What is required:
Return each line of the listing that contains the word "Open", treating uppercase and lowercase as different.

[Word and element location listing]
(begin)

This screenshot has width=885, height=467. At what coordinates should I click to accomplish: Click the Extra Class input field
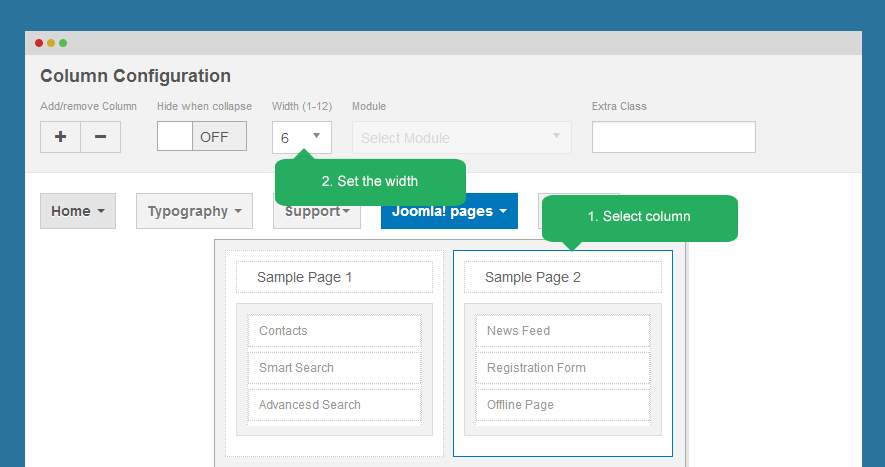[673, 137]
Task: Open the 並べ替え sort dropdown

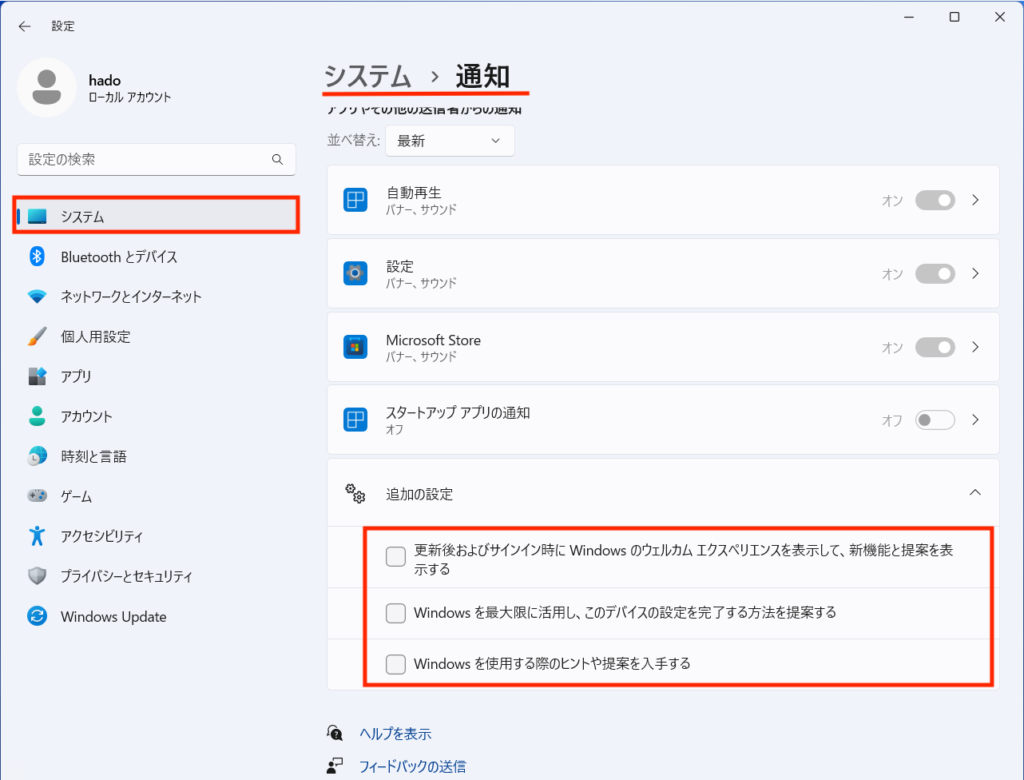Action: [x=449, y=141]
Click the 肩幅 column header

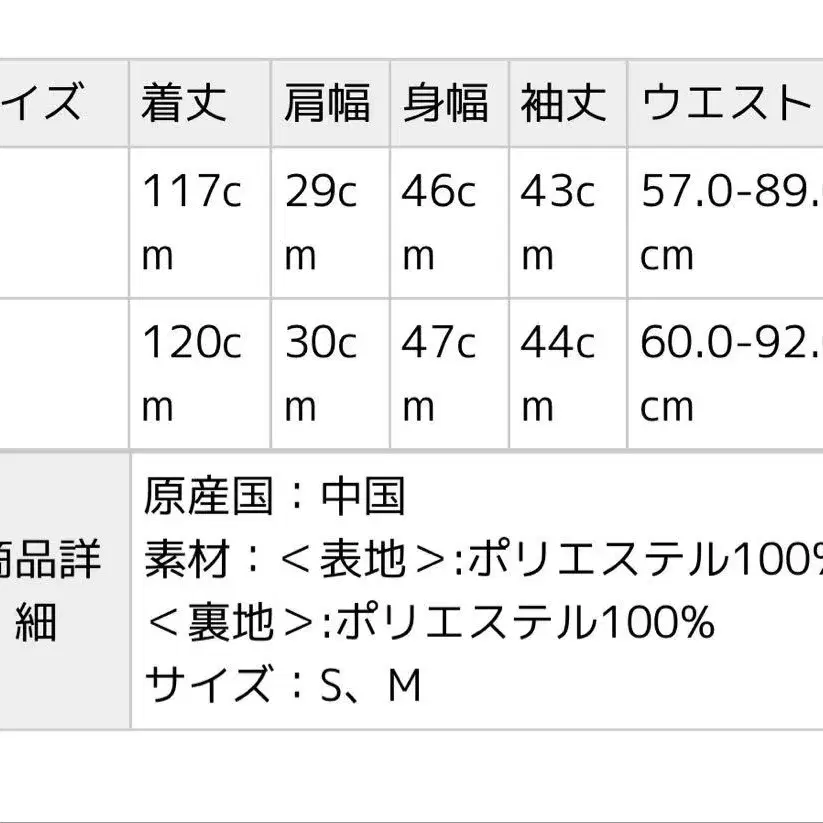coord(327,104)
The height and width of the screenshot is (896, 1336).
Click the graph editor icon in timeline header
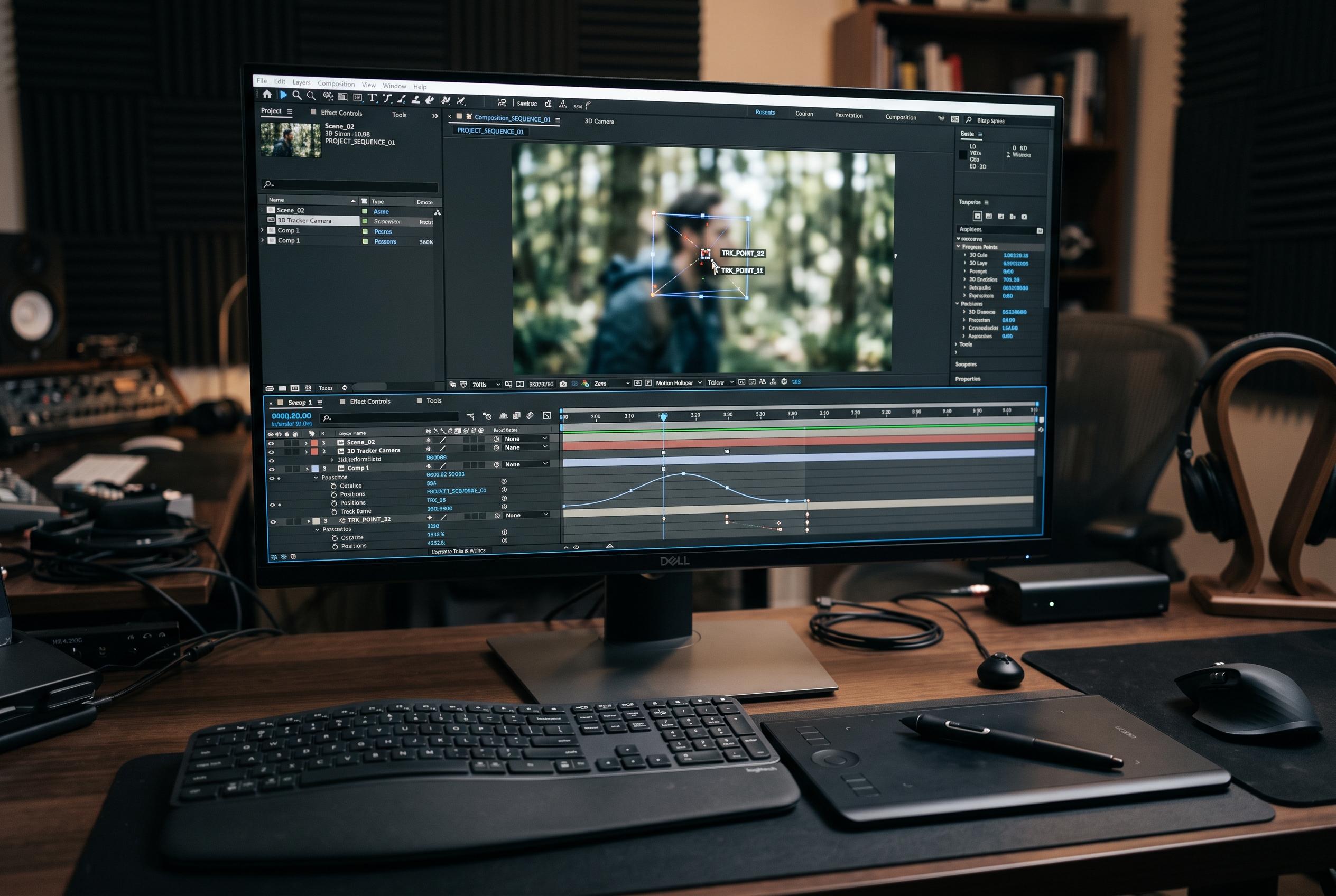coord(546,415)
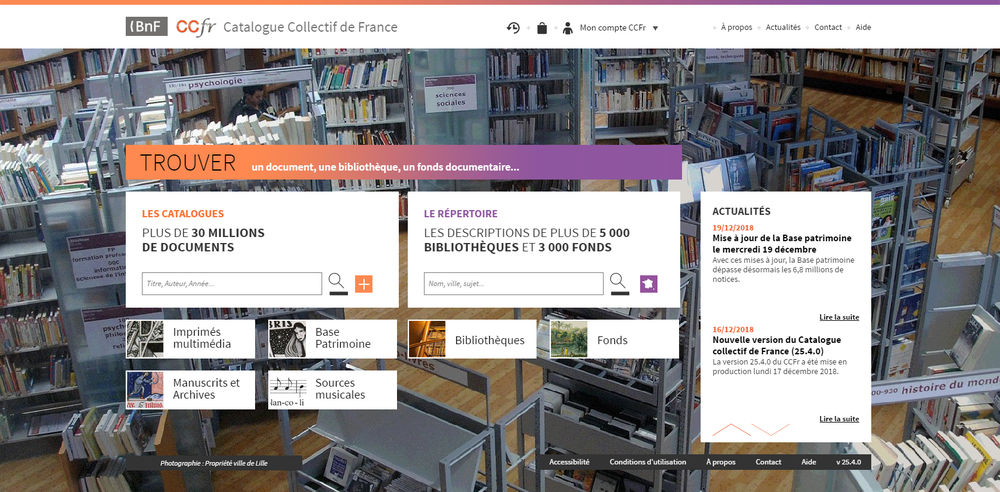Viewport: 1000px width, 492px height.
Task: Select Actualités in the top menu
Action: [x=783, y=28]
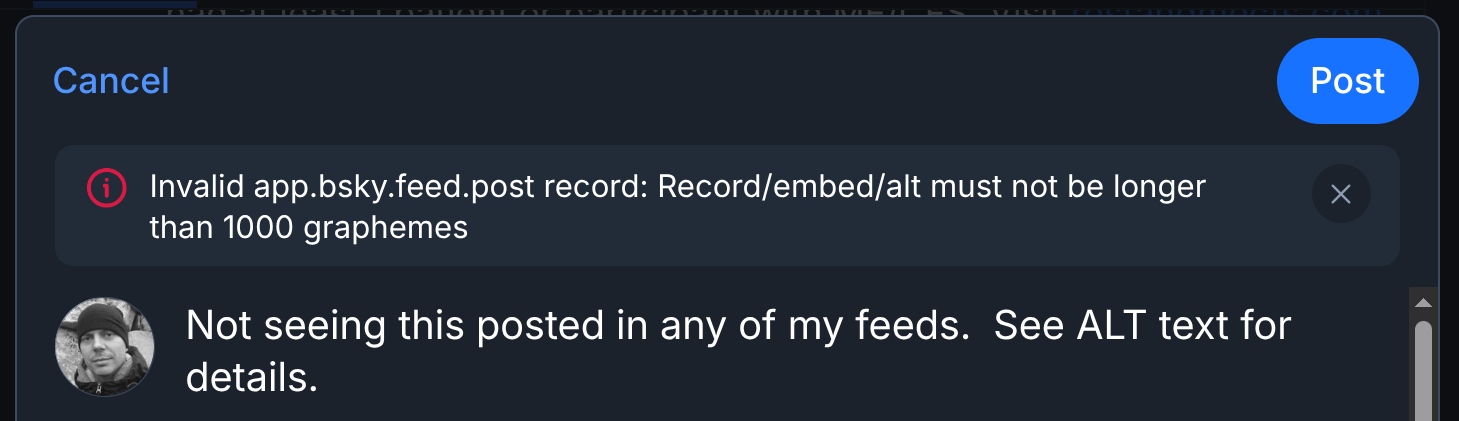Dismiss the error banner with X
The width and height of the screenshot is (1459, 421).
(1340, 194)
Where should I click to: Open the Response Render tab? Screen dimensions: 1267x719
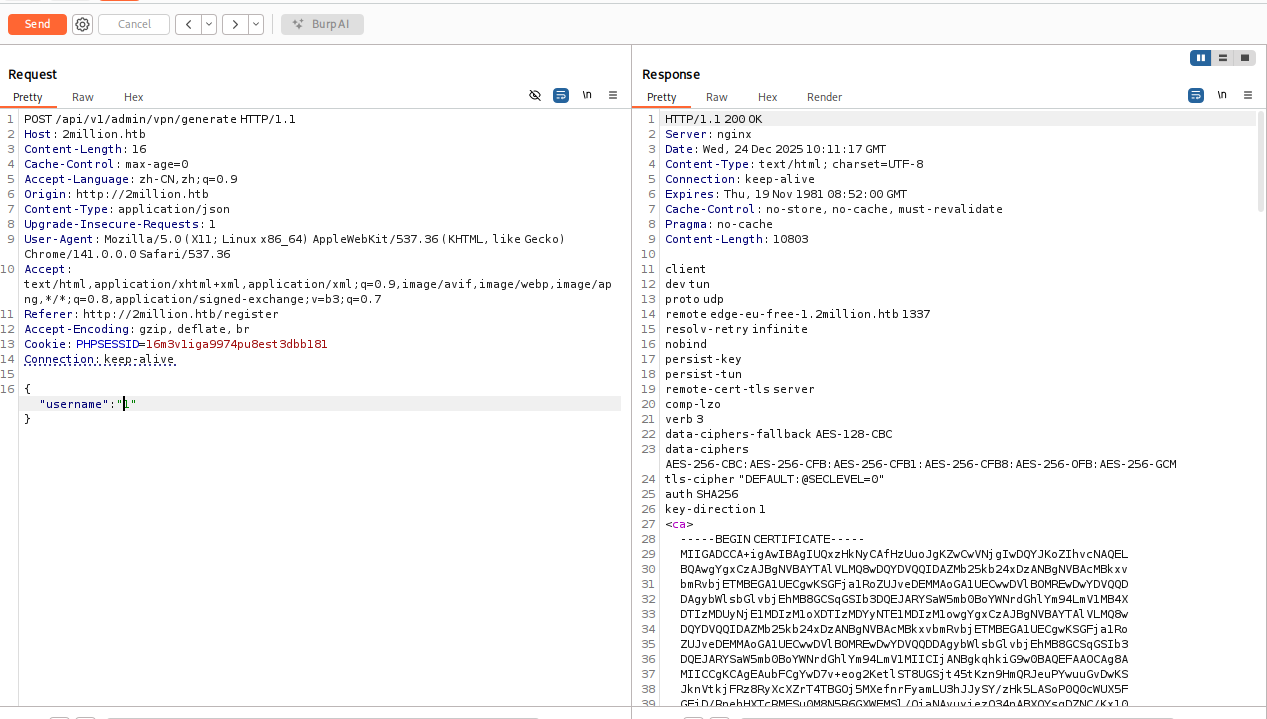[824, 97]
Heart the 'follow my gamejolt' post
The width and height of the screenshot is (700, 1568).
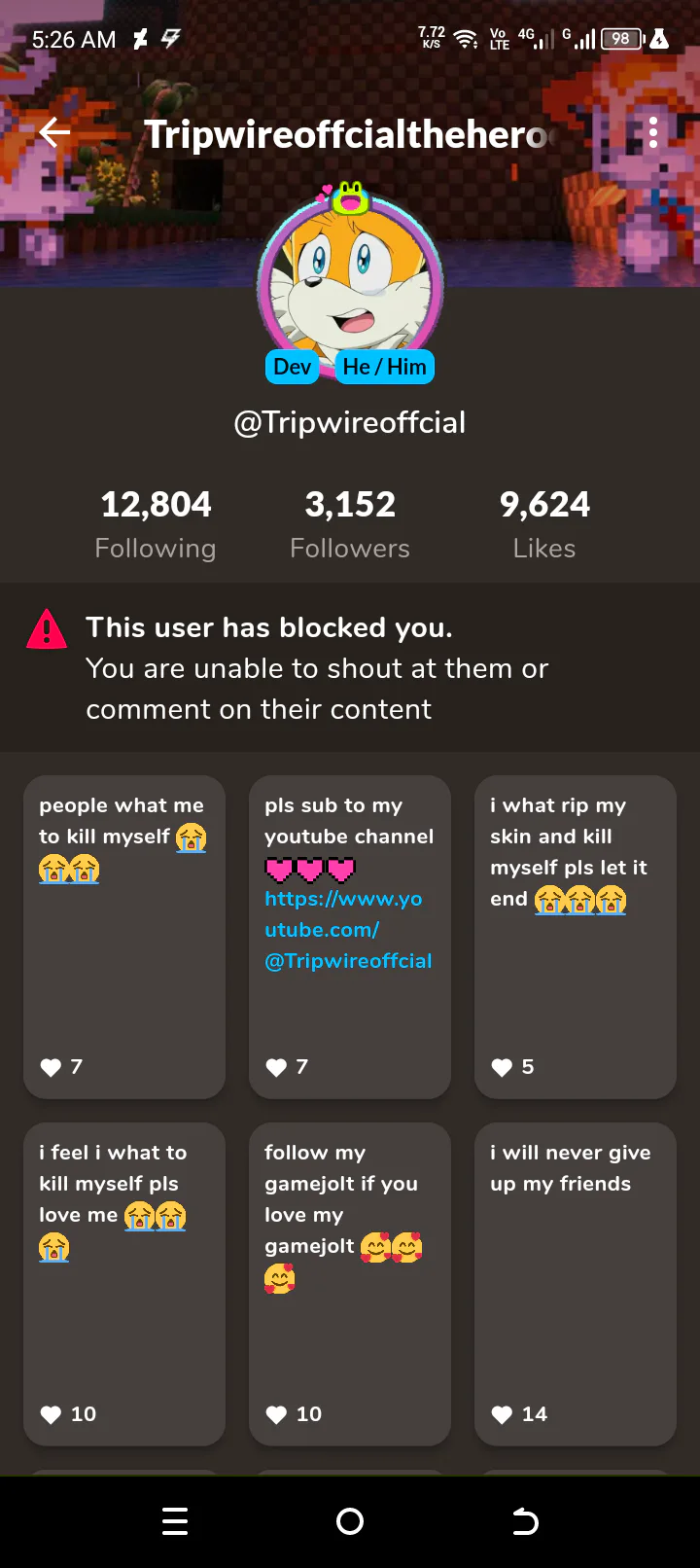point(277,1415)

(end)

Answer below:
Task: Open the 並べ替え sort dropdown
Where should I click to: Open the Response Render tab? Screen dimensions: 1267x719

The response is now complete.